Mario J. Burkhart ist der Wein-Picasso in Baden: Spitzen-Klasse, statt Masse - durch Selektion in Handarbeit.

Badens Rotwein-Picasso Mario J. Burkhart macht Spitzenweine. (Image: Andreas Schmidt)

Klug ist jener, der Schweres einfach sagt, schrieb schon das Intelligenz-Genie Albert Einstein. Auch der Winzer Mario Burkhart aus Malterdingen ist, als Wein-Macher, ohne jeden Zweifel ein Genie. Sein Credo und sein Geheimnis für seinen allerfeinsten Wein ist auch ganz einfach: Faule, kranke und unterschiedlich reife Trauben sind für guten Wein nicht das Wahre.

Wenn die Massen-Produzenten unter den Winzern sich damit brüsten, ihre Arbeit würden Maschinen, Vollernter und osteuropäische Billigarbeiter erledigen, pflegt Burkhart seine Weinstöcke höchstpersönlich und wie ein wahrer Liebender.
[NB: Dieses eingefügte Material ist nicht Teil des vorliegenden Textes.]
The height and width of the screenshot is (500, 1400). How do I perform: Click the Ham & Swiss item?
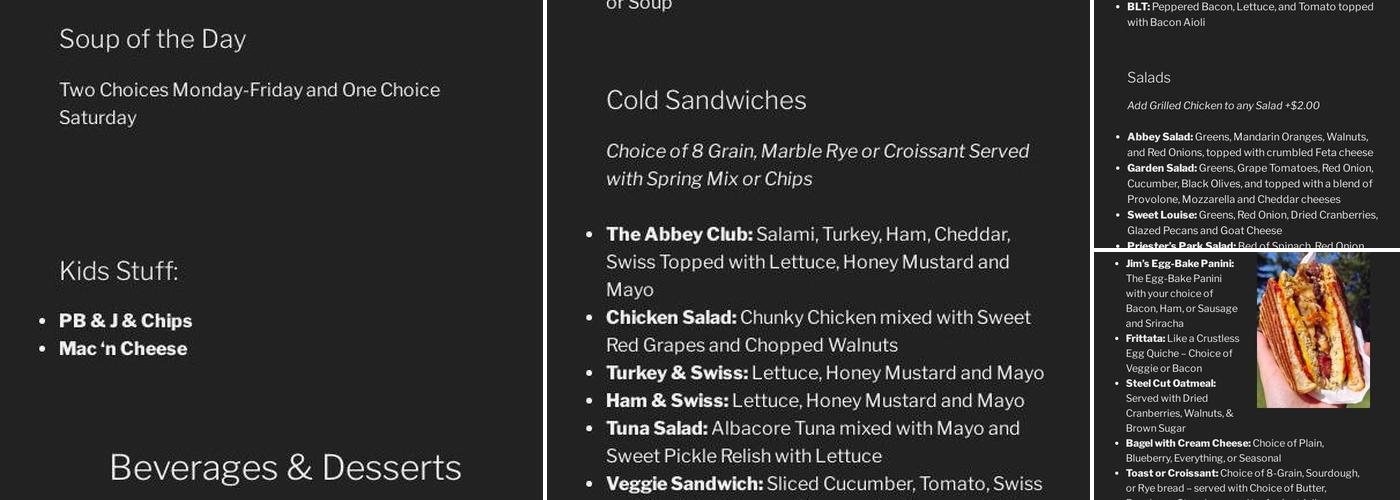tap(667, 401)
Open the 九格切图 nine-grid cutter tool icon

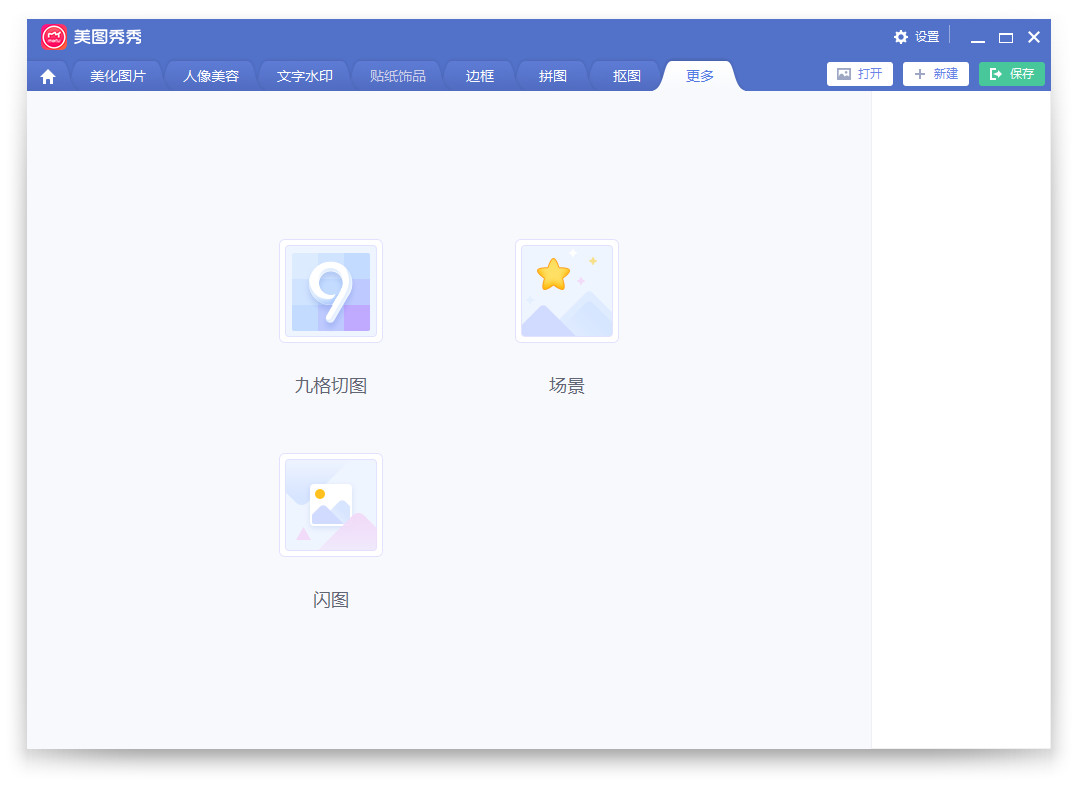click(330, 291)
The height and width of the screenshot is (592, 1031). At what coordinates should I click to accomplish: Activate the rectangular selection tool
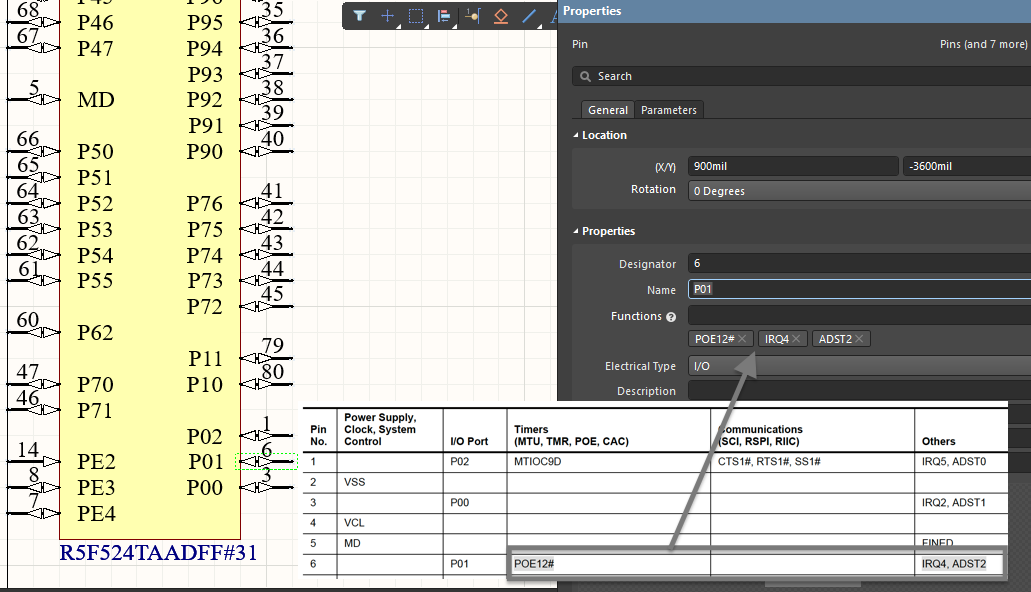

Der Weinkünstler weiß: Auch beim Wein ist Qualität das Gegenteil von Zufall. Wie seine Trauben, so ist auch sein Weingut: Klein, aber fein im Wein! Burkharts Maxime lautet: Klasse, statt Masse. Er schwimmt nicht mit im Mainstream. Er will seinen Kunden das Besondere, das Rare bieten.

Wegen dem hohen Arbeitswand und dem kleinen Ertrag sind seine Weine nicht billig, aber naturreine, ehrliche und feine große Gewächse. Manchem Geizhals ist der arbeitsaufwendige Burkhart-Wein zu teuer, doch mancher Lebenskünstler bedenkt, daß das Leben zu kurz ist, um schlechte Weine zu trinken.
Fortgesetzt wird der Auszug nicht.